Horne himself was a genial host, who was himself the butt of the programme’s jokes. One such ran, ‘And now the question of the week is: what was I doing naked in Trafalgar fountain at such and such a time last weekend? Answers to my lawyers please.’ Williams had aspirations to perform in better or my highbrow material than the parts he got, but always respected Horne even if he was withering in his views of the programme itself.

The series also came from a time when it was still possible to write solely for the radio, or to start off on radio and move to television. Such writers have lamented that due to the rise of television and other media, this is no longer possible. Round the Horne and Beyond Our Ken are, as far as I know, all on CD, and there are a number of episodes on YouTube. In 2003 there was a play about the show, Round the Horne, Revisited, which is also on YouTube.

Sketches of Pat Keysell, Tony Hart and Morph from Vision On

December 2, 2022

Vision On was another cult children’s television that ran from the 1960s to the mid-1970s, when it was succeeded by Take Hart, presented by Tony Hart, one of the preceding show’s presenters. Vision On was aimed at deaf children and so the jokes and action were primarily visual. Pat Keysell had originally been a secretary at the Beeb but got the job presenting as she knew sign language, and so appeared on the programme signing and interpreting the speech for the deaf children watching. Tony Hart was an artist, and art featured heavily in the programme with Hart creating a number of pictures each week. The programme also encouraged its viewers to make their own pictures and send them in to be displayed in their gallery. They were sorry they couldn’t return any, but there was a prize for each picture they showed. Alongside Keysell and Hart were a range of other performers. These included a young, slim Sylvester McCoy, playing a mad Professor decades before he became the seventh Dr Who. When I was watching the programme in the 1970s there was also Wilf Lunn, who looked a bit like the intergalactic showman in the John Pertwee Dr Who series ‘The Carnival of Monsters’. He was an inventor, who every week produced a little automaton. In addition to the real-life human presenters, the show also had a range of animated characters. This included a clumsy dinosaur that fell over its own tail, a tortoise, and the Burbles. These were disembodied entities that lived inside a clock, and who communicated in speech bubbles. But most memorably there was Morph, a small plasticine man with a mischievous sense of humour who lived in a wooden box. Morph could stretch and transform himself into different shapes, often transforming himself into a ball and rolling across the table Hart was working on at the time. Later on, he was joined by Chad, another plasticine man, but who was white rather than brown like Morph. And it wasn’t just confined to the studio. The Professor’s escapades took place in the open air. He even slept there, waking up from his bed, complete with bedside light, in a green area. Hart, meanwhile, could appear at the seaside to draw figures in the sand in anticipation of the great competitions in sand painting and sculpture that have now arisen.
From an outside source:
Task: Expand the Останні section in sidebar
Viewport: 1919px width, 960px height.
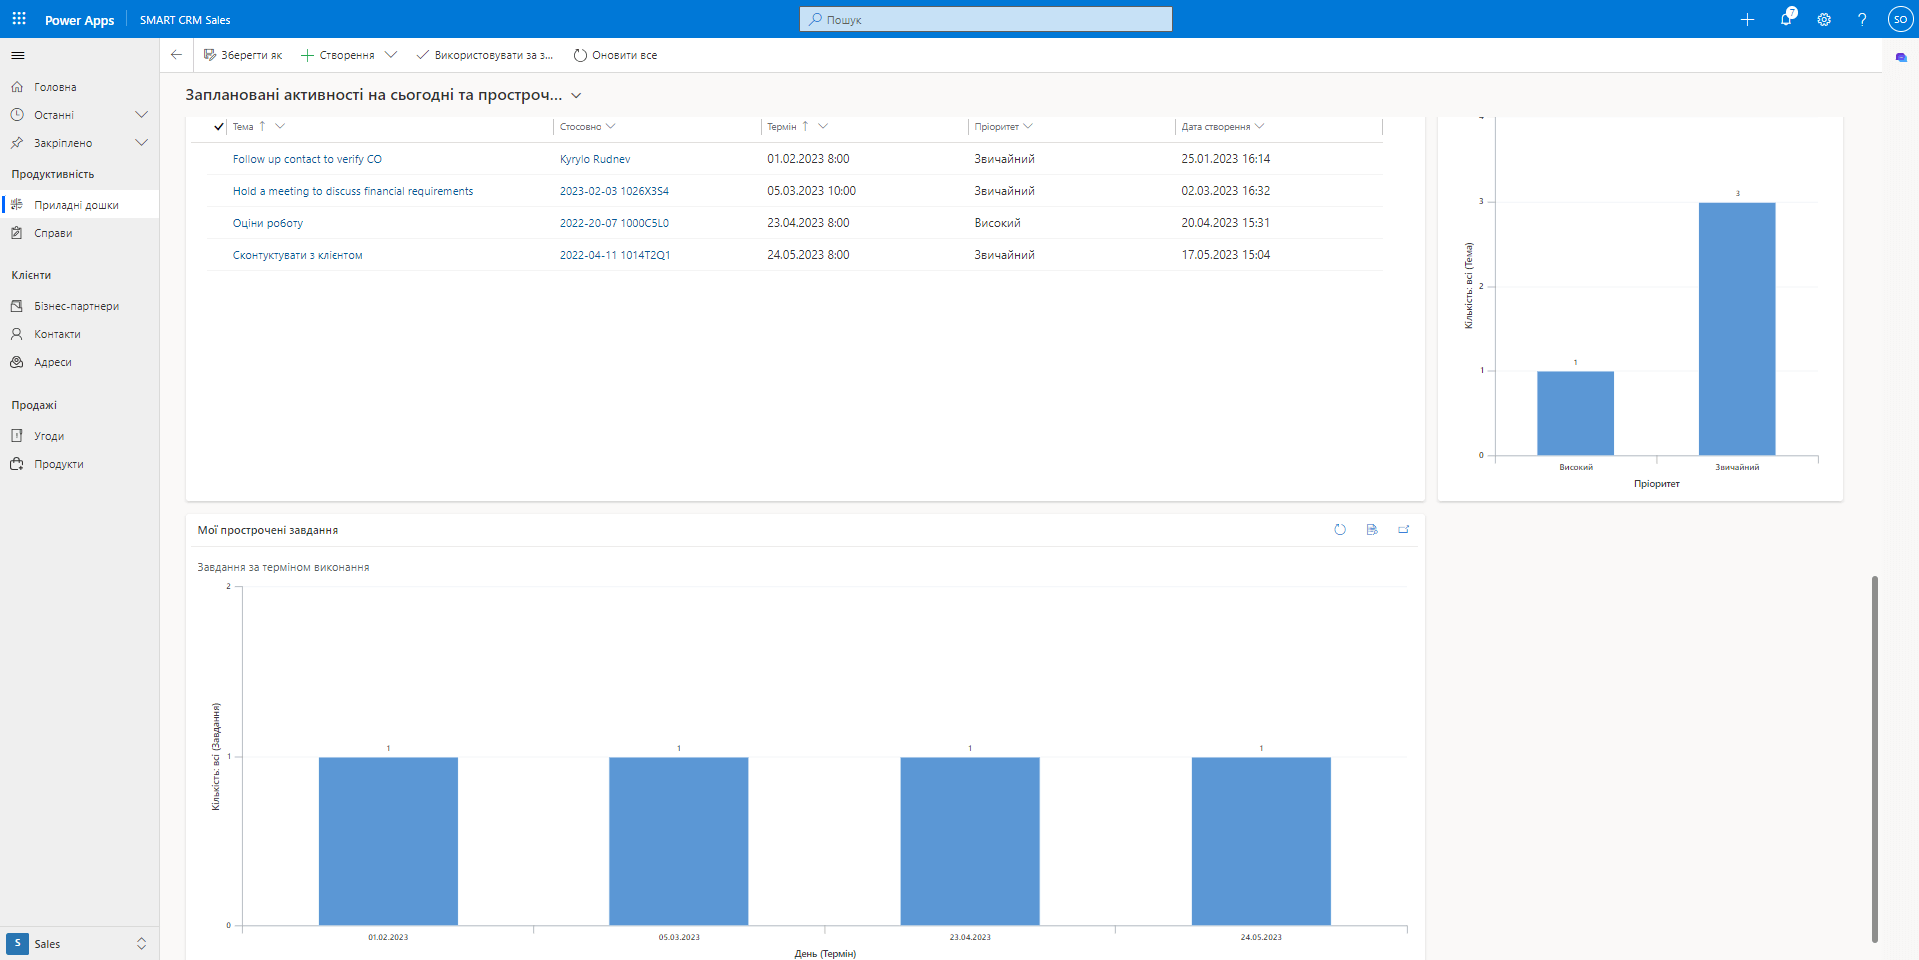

The Beeb has been celebrating its centenary this year, and on one of its other channels it put on some of the favourite children’s programmes it has broadcast. Last weekend one of those was Vision On, and the episode selected show just how surreal the programme was. The programme’s theme was ‘Seaside’, and it featured the Professor losing a fight with a deckchair, Tony Hart drawing figures in the sand and Hart, Keysell and one of the other male presenters creating a picture in the studio of a series of fish eating progressively smaller fish in seaweed. At one point, Keysell and the other guy followed Hart to the seaside through a mirror. And once there, as they had gone through a looking glass, they naturally did everything backwards. The show ended when Keysell lost her ring in a fish tank, so she and one of the other presenters jumped it. They did find it, but emerged with an anchor, which they pulled and hauled in a ship into the studio. But for all the frenetic action, it was also strangely calming. Because it was mainly visual, speech was kept to a minimum and so there was no shouting or screaming. There was also much use of music, with the gallery having its own theme. And sometimes there were just images for the viewer to contemplate, such as in a sequence of footage of the seaside, with people wading in the sea and the waves washing over sand and rocks.
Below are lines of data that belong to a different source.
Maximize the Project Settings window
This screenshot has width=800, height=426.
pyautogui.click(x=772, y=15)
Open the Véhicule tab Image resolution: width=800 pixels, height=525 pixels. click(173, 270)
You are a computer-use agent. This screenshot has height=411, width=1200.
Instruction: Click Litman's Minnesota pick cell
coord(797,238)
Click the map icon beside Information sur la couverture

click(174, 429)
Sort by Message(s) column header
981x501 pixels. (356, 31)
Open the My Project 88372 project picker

The show is fondly remembered, and references to it occasionally turn up in other programmes. For example, one sketch in the comedy show, Dead Ringers, started off outside 10 Downing Street before becoming an impression of Vision On’s gallery, as the character said, ‘We are sorry we can’t return any, but there is a prize for each one we show.’ Vision On was also the birthplace of Nick Parkes’ Aardman Animations, who went on to create Wallace and Gromit. Parkes was one of the team that created the animated sequences for the show. Aardman took its name from an anti-superhero they created for Vision On. Vison On ended forty years ago, as did Take Hart, but watching it the other night I wished they’d repeat it, so that some of us adult fans could revisit some of the magic it brought us as children,

Pat Keysell and Tony Hart

Morph

Here’s a video I found on TVtestcard’s channel on YouTube of the programme’s title sequence and its theme music, Accroche-ti, Caroline, which gives a good idea of how surreal the show was.

And here’s the gallery theme from the 45RPMsinglesbyMike Evans channel on YouTube. Its real name is ‘Left Bank Two’, and it was performed by a Dutch jazz group, the Noveltones.
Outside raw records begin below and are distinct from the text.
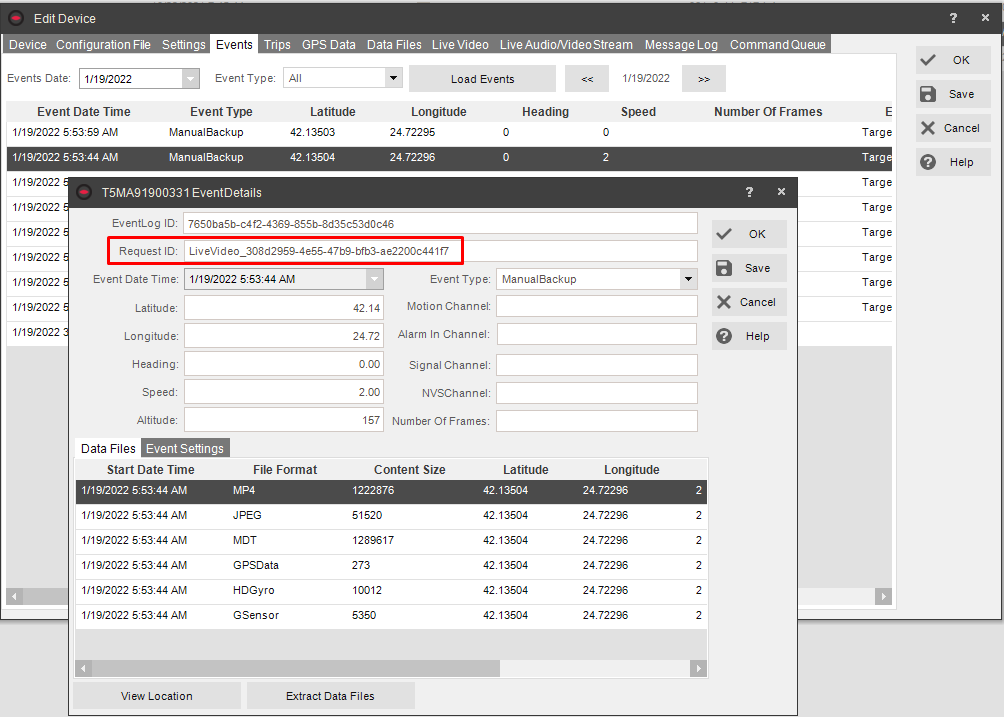1004x717 pixels.
Task: Click View Location for the selected event
Action: 157,695
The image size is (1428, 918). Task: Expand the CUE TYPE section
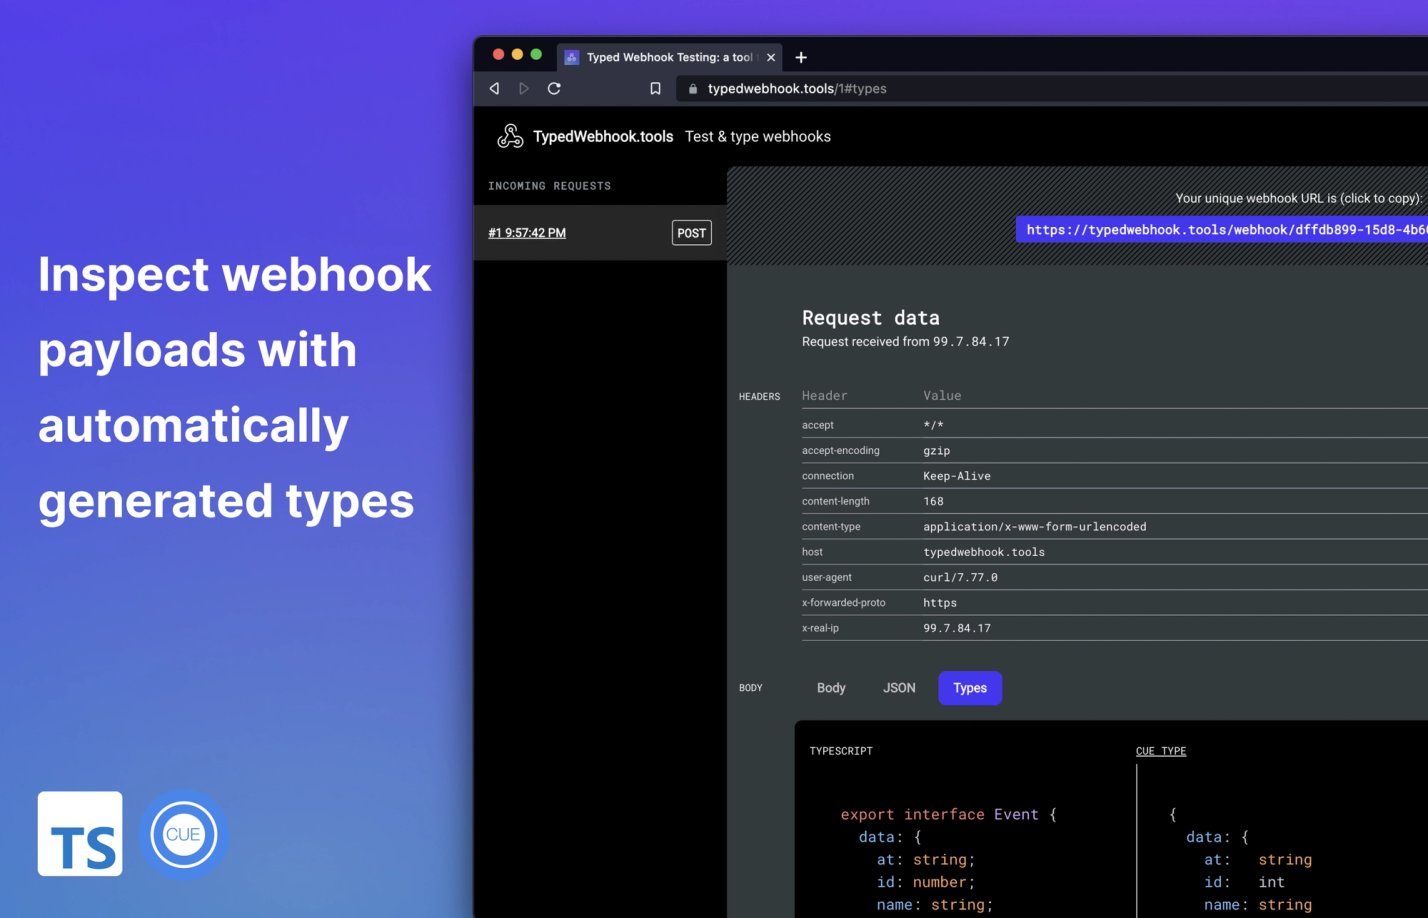1160,750
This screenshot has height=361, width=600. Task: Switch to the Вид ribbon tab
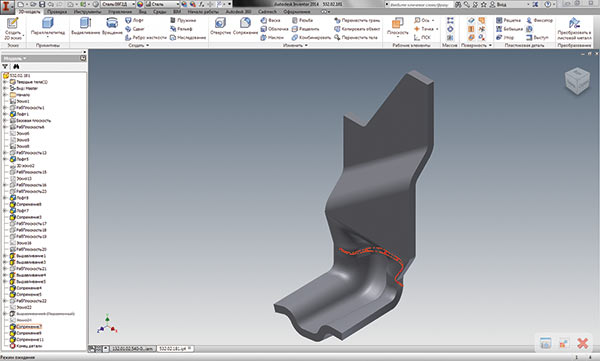tap(142, 12)
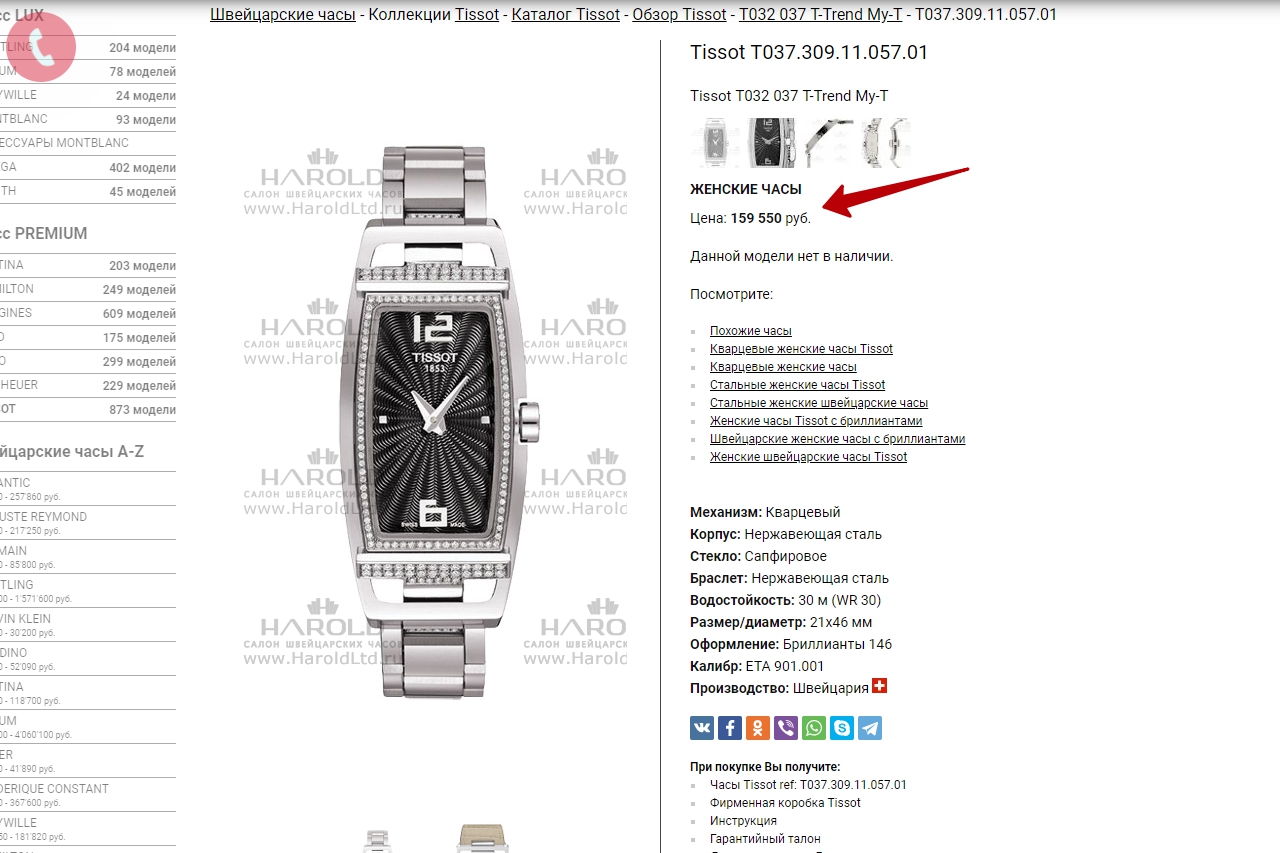This screenshot has height=853, width=1280.
Task: Select the 873 модели brand in sidebar
Action: click(x=88, y=409)
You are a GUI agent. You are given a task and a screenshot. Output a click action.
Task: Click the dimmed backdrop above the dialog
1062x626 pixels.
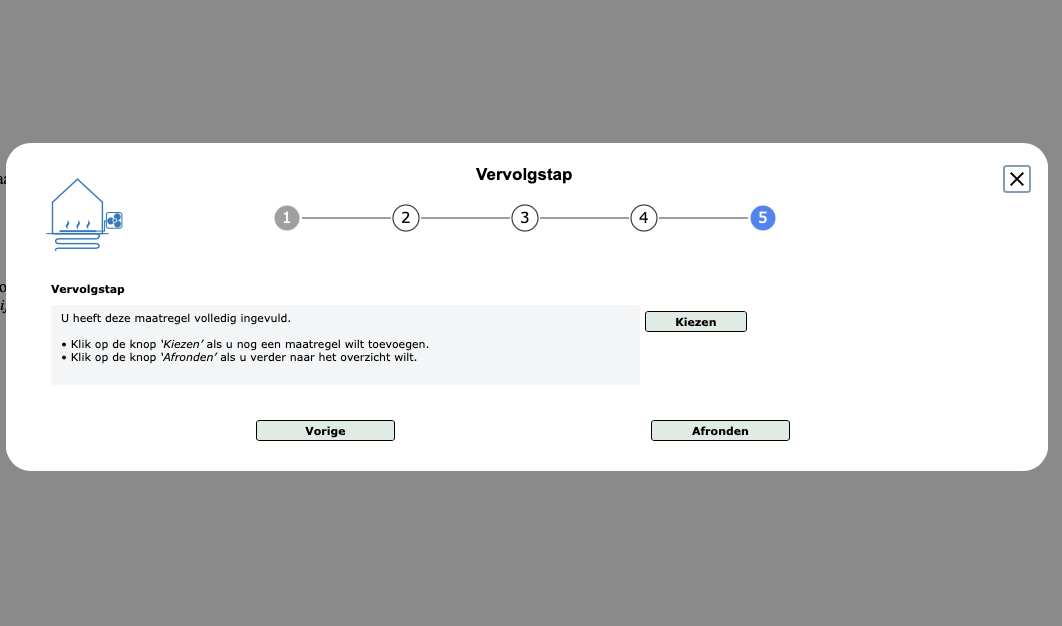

Sketch of SF star David Rappoport

November 29, 2022

David Rappoport is probably a little obscure as an entry in a list of great comic actors. I think he was a graduate of Bristol university’s drama school. He was certainly well known among the local theatre community in Bristol, having his own berth on the Old Profanity Showboat on the local docks. He was one of the O-men in a BBC children’s show but achieved stardom as the leader of a gang of time-travelling dwarves in the Terry Gilliam SF film Time Bandits. So, I’ve drawn him as that character, Randall. After this, I remember him turning up in Channel 4 series in the late 80’s-early 90s as an uptight British businessman, complete with suit and bowler hat, who gradually learns to unwind as he tours America. He was to play the villainous galactic businessman, Fajo, who attempts to steal Data to add to his collection of purloined artifacts in the Star Trek: Next Generation episode The Most Toys. Sadly, he committed suicide before the episode was made, so his role had to be taken by another actor. That’s a pity. Quite apart from the tragedy of Rappoport’s death, I think he would have been brilliant. There are pictures of the makeup he would have appeared in as well as, I think, clips of him in the part on YouTube.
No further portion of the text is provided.